Correctly handling employee tips is vital for restaurant owners and managers. It’s been all over the news lately and failing to follow the current laws will land you in hot water and cost thousands! On the other hand, if you’re not taking the tip credits you’re entitled to, you could be losing money. This guide will help you understand the ins and outs of managing tipped employees; how to pool tips the correct way and make sure your restaurant’s policies regarding tips are up to date. Maintain compliance with government regulations and keep away from trouble areas.
Tips Received By Staff
It’s customary for our servers and other front-of-house people to receive tips. Tipping gives waitstaff an incentive to provide superior guest service and increase sales. The custom of guests rewarding staff directly rewards good service and lessons our payroll obligation to employees, because they are directly compensated by guests.
A tipped employee is anyone making over $30 in tips every month. Tips are the property of the employee who received them. Employers may not use tips for anything other than as a credit against their minimum wage obligation. This is referred to as an FLSA (Fair Labor and Standards Act) tip credit.

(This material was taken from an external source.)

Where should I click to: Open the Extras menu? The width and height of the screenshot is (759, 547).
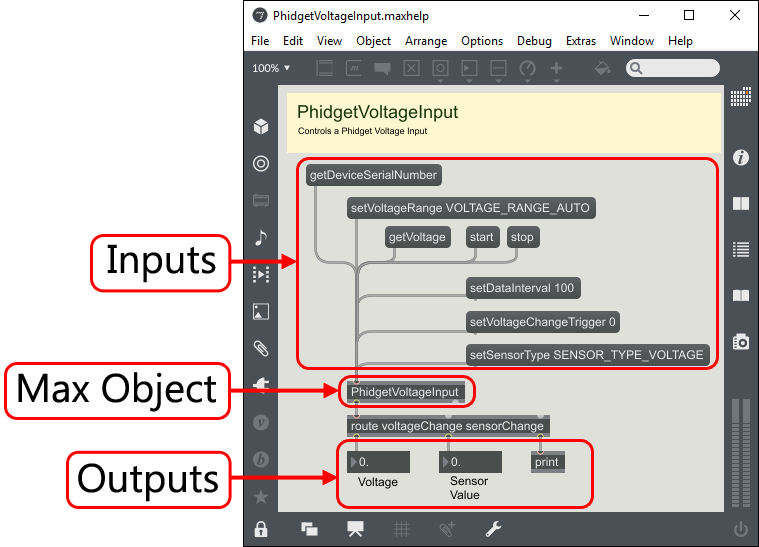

A tipped employee may be required to participate in a valid tip pool as long as the restaurant's policy on tipping is disclosed ahead of time to new tipped employees and the mandatory tip pool only includes other tipped employees.
No portion of an employee's tips can be claimed by restaurant managers or owners and must be disbursed to employees at the end of the shift or on their next regular paycheck.
As a restaurant owner or manager, it’s extremely important to understand that violating the US federal Fair Labor Standards Act can put you in serious hot water with the department of labor! Knowingly underpaying employees is obviously a poor way to treat your staff for their hard work but ignorance is no excuse when it comes to the courts. If there has been a long period of non-compliance, it just takes one disgruntled employee to start a snowball that can cost you hundreds of thousands of dollars in back-pay owed.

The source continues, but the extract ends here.